◆ TASK INSTRUCTIONS ◆
Gather all lines from the material that contain the word "risultati".

◆ STUDY MATERIAL ◆
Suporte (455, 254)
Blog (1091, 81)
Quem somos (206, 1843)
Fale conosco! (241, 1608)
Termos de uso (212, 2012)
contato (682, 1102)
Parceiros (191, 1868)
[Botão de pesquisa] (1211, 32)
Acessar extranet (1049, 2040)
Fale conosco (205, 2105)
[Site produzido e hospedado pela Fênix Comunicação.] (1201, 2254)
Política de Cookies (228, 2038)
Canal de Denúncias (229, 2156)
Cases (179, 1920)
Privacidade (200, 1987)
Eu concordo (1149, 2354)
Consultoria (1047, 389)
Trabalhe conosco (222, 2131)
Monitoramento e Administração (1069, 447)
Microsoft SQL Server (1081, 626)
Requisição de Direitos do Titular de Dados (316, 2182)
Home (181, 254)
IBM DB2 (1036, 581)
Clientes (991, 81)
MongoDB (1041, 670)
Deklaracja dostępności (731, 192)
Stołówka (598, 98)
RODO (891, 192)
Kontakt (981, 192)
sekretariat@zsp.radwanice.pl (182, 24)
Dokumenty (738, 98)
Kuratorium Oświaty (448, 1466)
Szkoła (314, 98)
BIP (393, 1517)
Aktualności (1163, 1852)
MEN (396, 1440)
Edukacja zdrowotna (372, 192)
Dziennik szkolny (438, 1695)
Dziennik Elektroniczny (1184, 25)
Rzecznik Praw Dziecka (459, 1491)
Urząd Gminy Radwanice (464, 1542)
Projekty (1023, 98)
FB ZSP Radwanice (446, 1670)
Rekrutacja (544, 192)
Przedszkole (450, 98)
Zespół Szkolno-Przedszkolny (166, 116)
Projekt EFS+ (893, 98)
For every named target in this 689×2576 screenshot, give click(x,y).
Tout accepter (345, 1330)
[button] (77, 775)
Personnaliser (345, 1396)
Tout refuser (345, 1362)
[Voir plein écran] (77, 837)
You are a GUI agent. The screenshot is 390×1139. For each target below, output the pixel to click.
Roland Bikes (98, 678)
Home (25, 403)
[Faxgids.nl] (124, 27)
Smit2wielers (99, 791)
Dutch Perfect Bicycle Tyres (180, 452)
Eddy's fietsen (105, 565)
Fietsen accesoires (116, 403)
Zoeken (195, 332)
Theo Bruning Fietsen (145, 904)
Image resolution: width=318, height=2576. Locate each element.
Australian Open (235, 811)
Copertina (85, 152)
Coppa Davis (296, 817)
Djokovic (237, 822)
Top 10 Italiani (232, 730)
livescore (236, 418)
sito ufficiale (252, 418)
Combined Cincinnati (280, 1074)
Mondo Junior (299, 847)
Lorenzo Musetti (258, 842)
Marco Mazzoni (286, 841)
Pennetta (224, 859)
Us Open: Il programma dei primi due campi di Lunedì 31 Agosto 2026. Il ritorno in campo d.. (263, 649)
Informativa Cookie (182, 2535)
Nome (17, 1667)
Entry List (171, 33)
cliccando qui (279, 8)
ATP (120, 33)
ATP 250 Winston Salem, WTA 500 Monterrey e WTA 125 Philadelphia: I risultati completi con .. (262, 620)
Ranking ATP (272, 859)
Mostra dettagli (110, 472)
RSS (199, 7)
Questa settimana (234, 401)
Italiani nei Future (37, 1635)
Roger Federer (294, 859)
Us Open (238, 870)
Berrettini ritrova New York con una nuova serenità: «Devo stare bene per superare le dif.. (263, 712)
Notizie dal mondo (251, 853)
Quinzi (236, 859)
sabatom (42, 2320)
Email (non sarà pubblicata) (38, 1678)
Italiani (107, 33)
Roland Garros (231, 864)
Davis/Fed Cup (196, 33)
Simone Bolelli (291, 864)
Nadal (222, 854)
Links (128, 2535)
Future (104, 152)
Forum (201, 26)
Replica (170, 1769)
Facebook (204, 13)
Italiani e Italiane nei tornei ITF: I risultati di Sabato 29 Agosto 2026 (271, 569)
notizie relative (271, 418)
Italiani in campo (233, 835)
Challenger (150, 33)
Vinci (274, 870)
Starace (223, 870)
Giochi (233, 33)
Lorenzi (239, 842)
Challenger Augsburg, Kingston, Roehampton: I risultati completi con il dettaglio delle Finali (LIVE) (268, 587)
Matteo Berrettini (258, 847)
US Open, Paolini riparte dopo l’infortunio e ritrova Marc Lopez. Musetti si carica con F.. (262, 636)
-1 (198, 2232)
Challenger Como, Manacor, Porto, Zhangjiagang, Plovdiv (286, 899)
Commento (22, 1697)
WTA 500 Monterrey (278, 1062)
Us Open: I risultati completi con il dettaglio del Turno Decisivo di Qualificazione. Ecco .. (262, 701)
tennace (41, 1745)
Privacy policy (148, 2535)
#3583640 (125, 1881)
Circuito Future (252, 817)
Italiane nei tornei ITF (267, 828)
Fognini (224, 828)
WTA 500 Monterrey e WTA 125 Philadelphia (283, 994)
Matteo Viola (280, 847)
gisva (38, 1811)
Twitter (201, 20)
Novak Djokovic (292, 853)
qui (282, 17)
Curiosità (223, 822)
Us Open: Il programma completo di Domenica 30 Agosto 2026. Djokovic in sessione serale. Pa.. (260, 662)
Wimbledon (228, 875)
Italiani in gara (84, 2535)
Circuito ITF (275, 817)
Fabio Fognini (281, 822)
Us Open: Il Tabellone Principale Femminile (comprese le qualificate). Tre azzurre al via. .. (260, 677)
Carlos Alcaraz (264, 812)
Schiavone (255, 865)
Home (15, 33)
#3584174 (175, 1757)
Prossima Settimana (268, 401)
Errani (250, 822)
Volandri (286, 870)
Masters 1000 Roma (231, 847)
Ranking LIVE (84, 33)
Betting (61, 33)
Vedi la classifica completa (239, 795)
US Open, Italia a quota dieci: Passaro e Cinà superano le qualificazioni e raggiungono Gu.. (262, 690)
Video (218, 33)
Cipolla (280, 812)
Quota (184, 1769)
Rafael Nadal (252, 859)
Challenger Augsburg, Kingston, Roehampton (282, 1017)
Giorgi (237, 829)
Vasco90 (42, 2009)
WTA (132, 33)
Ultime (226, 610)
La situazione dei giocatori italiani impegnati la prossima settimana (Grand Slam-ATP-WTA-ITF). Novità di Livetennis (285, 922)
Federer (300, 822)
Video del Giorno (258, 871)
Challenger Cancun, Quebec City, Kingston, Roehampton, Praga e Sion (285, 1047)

◆ RESULT OF THE EXERCISE ◆
ATP 250 Winston Salem, WTA 500 Monterrey e WTA 125 Philadelphia: I risultati completi con .. (262, 620)
Italiani e Italiane nei tornei ITF: I risultati di Sabato 29 Agosto 2026 (271, 569)
Challenger Augsburg, Kingston, Roehampton: I risultati completi con il dettaglio delle Finali (LIVE) (268, 587)
Us Open: I risultati completi con il dettaglio del Turno Decisivo di Qualificazione. Ecco .. (262, 701)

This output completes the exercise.